Earlier this month, Castilleja School released its latest iteration of expansion plans, hoping that changes, such as an underground parking structure and tree preservation, will appease residents opposed to the project.

Through these proposals, Castilleja school officials hope to modernize school facilities and therefore increase enrollment. Ongoing plans involve restructuring current academic buildings, terracing a lowered campus center to permit fluidity and allow amphitheater seating and moving the pool below grade for noise reduction.

These modifications intend to keep historic characteristics of the school while creating a greener campus that blends in better with the neighborhood, school officials said.

In accordance with the new plans, the exit ramp of the proposed garage will align with Melville Avenue. This change will divert cars away from private residences. Both the new building and garage will be redesigned to preserve the existing wildlife, as many trees can not be relocated.

Ninety percent of campus trees will be kept, and 70 percent of campus trees will remain their current location In addition, 22 newly planted trees will be added to the campus.

Nine palm trees will be relocated off campus and five trees would be removed. A sixth tree, a 100-foot redwood, was removed after a consulting arborist and the city’s urban forestry department determined that the tree was diseased and potentially hazardous.

The revised plans, which have been made public until the end of May 12, include more than 30 new documents, including a comprehensive environmental impact report with arborist consultations, noise studies and topographic surveys.

The new proposal is the school’s most recent effort to obtain a conditional-use permit that would increase campus enrollment to 540 students over four years.

The underground parking garage will accommodate cars from both students and employees, replacing two single-story homes owned by the school.

It is among the most concerning aspects of the expansion plan for residents, as cars will exit directly onto Emerson Street before and after school hours.

“We have more demand for this school than our current facilities can accommodate,” said Castilleja Chief Operating Officer Kathy Layendecker. “It seems wrong to turn away students who really want the education.”

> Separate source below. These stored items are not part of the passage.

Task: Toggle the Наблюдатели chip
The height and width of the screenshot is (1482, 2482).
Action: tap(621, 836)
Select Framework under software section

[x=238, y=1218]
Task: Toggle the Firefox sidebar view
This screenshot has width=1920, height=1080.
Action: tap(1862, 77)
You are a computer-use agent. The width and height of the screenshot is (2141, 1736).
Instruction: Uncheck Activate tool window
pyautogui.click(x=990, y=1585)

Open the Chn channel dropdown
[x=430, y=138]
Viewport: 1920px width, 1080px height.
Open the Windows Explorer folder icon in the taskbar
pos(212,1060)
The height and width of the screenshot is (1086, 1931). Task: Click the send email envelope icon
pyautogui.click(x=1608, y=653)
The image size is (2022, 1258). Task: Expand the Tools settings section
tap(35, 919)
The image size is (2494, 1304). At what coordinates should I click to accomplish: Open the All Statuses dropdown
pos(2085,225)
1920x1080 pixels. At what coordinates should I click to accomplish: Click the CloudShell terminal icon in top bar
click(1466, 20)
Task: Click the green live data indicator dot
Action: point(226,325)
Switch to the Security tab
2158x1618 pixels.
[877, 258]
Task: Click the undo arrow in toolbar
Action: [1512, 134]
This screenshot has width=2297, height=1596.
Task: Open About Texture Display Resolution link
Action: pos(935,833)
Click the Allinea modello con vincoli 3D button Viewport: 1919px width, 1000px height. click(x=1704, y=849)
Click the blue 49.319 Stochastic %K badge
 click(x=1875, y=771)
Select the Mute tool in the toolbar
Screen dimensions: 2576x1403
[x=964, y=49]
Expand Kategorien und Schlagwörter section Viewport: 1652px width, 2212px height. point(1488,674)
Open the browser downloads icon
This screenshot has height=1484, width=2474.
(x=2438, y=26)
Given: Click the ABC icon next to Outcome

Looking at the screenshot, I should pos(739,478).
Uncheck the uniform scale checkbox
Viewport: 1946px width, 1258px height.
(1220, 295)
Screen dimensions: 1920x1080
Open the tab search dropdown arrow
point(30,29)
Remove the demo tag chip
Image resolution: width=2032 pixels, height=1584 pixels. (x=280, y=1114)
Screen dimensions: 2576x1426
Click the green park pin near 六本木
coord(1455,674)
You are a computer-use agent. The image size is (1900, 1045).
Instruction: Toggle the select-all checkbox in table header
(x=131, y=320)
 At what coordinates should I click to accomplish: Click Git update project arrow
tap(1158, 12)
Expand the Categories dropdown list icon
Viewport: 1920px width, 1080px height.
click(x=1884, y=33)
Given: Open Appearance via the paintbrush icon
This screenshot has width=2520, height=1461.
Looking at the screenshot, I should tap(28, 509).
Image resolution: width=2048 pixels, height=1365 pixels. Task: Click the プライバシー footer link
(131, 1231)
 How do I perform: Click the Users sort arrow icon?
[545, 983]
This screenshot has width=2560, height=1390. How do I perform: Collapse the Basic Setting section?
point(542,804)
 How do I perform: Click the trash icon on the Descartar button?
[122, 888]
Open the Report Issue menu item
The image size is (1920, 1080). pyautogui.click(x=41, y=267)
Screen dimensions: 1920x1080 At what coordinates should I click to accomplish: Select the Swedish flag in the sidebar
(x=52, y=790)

However, nearby residents of the “Protect Neighborhood Quality of Life” neighborhood group remain unsatisfied. Forty-five residents found the changes to be largely insignificant and delivered a petition to Castilleja on May 3 reiterating their opposition against the underground parking garage, fearing it will only worsen traffic congestion.

“It is distressing to see that [Castilleja] continues to imply that the neighbors of the school are in favor of the underground garage. This is not an accurate assessment of the neighborhood.”

Protect Neighborhood Quality of Life petition

In response, Castilleja school officials have expressed concerns that some neighbors have misunderstood the garage’s purpose, which was to address the congestion around the school by moving the cars off the street to underground lots, not to encourage more student and faculty members to drive to school.

Castilleja school officials have also cited their current traffic-management program, which includes van pick-up to Caltrain, carpooling, morning shuttles and staggered bell times.

“I think that traffic congestion is not a fair term to describe what occurs around [Castilleja],” Layendecker said. “We’ve actually fully embraced our responsibility to reduce traffic in Palo Alto.”

Layendecker also revealed that Castilleja has reduced traffic in the surrounding neighborhood by 20 percent over the last three years, a figure confirmed by an independent auditor who measures peak traffic levels around the campus.

Castilleja school officials also agreed to regulate itself if it exceeds maximum enrollment or fails to keep traffic at the current level of 440 peak trips.

The first and second violations would require the school to increase its traffic-demand-management efforts, and upon a third violation the school would be forced to reduce enrollment by five students every year until the number of peak trips drops below the limit.

Petitioners also remarked that Castilleja is already over-enrolled and should revert back to the 415-student quota it was granted by a permit issued in 2000. Castilleja was fined by the city in 2013 for enrolling up to 448 students, and has subsequently submitted a plan to reduce enrollment to 438.

Addressing concerns that Castilleja is not engaging in meaningful dialogue with affected residents, Layendecker remarked that all of Castilleja’s recent expansion proposals, including the initial plan submitted in June 2016, were the result of a continual effort to find common ground with nearby residents.

“Castilleja has been on a process over the last four years of soliciting and responding to feedback from neighbors … in order to get to a place where Castilleja can provide a good education for young women … and the residents can live in the neighborhood comfortably,” Layendecker said.